近年の AI の進歩により、論文の読み方も大きく変化を遂げました。AI を活用することで以前と比べてはるかに簡単かつ早く論文が読めるようになりました。

以前私の個人ブログにて、論文の読み方やまとめ方を紹介しました。その時には要約ツールは用いていませんでしたが、最近はすっかり要約ツールを多用するようになりました。

本稿では、最新の AI を使った論文の読み方を丁寧に紹介します。

基本的な流れ

本稿でおすすめするのは ChatGPT か Claude で要約を生成して論文の概要をつかみ、Readable で精読するという方法です。ChatGPT や Claude では単に全体の要約を生成するだけでなく、肝となる箇所を特定したり理解するためにも用います。具体的な手順については後の項で解説します。

私が特定のテーマについて調査を行う場合には、テーマに関係する論文を被引用数の多いものを中心に 10 本ほど選び、それぞれの要約を生成し、要約結果を基に精読する論文の選定と精読する順番を決めています。候補論文の選び方については私の個人ブログで詳しく述べたので参考にしてください。

精読論文の選定の基準は、要約を読んで面白いと思ったかどうかが第一です。面白ければ、仮に要約を読んで内容を完全に理解したと思っても、要約で終わりにはせずに精読に進みます。これは要約では本当に面白い論文を味わい尽くせないというのが理由です。10 万文字の論文を 1000 文字に要約すると 100 倍早く読める点が嬉しいわけですが、その代償として 9 万 9 千文字分のディテールは省かれます。これはどのような要約であれ本質的に存在する限界です。いかに生成 AI が発達してもこの要約の本質的な限界を乗り越えることはできません。そして、良い論文というのは、この 9 万 9 千文字分のディテールにこそ価値のある知見が組み込まれていたりするものです。本当に素晴らしい論文であれば、10 回読み返してもなお新しい発見があります。これは 10 万文字を 100 万文字で読んでいることになるので、0.1 倍の要約(逆方向の要約)とも言えますが、それでも価値があります。特に初心者のうちは、こうしたディテールから著者の息遣いを感じ取ることが研究の上達の近道であると思います。なので、要約から何か光るものを感じとった場合には、仮に要約を読んで内容を完全に理解したと思っても要約で終わりにせず、精読に進むことをおすすめします。

データ =
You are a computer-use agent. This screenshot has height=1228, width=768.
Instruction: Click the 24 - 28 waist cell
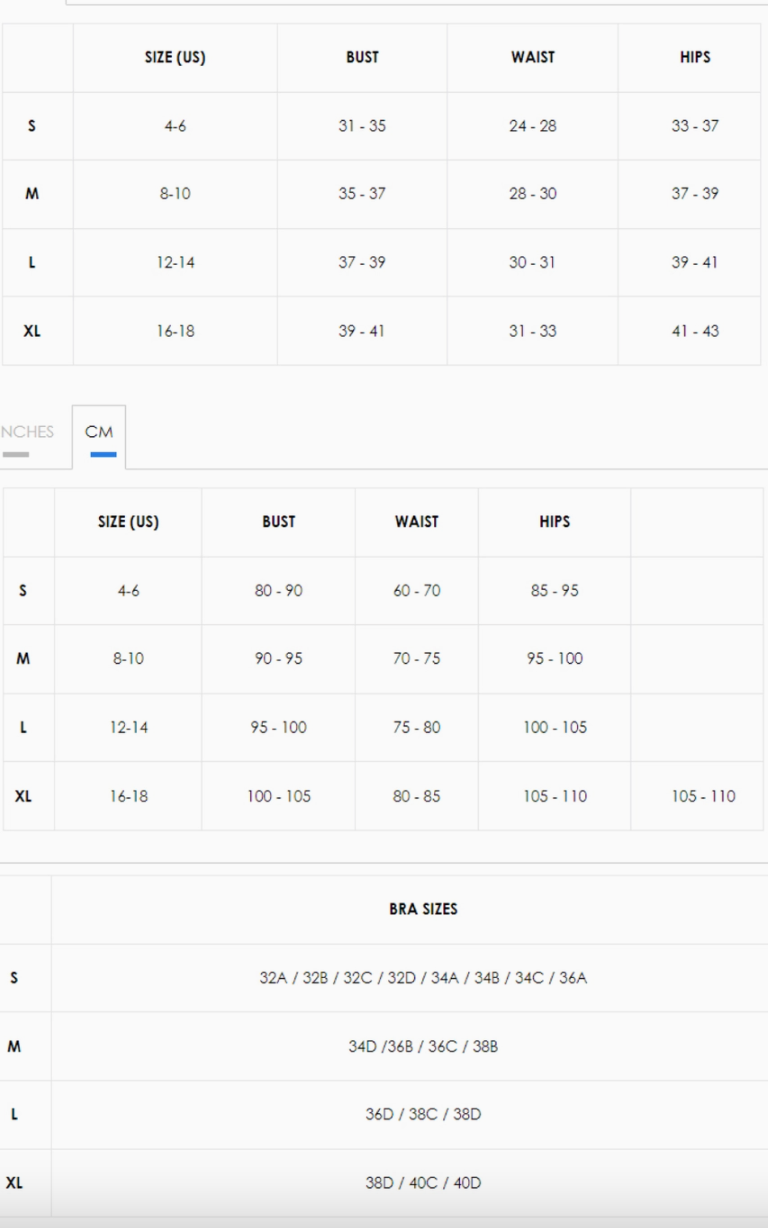[x=533, y=126]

課題の指示 =
本文のうち、「近年の AI の進歩により、論文の読み方も大きく変化を遂げました。AI」で始まり「本稿では、最新の AI を使った論文の読み方を丁寧に紹介します。」で終わる部分を、一字も変えずに書き写せ。 答えは本文の内容だけに基づいて書くこと。

解答 =
近年の AI の進歩により、論文の読み方も大きく変化を遂げました。AI を活用することで以前と比べてはるかに簡単かつ早く論文が読めるようになりました。

以前私の個人ブログにて、論文の読み方やまとめ方を紹介しました。その時には要約ツールは用いていませんでしたが、最近はすっかり要約ツールを多用するようになりました。

本稿では、最新の AI を使った論文の読み方を丁寧に紹介します。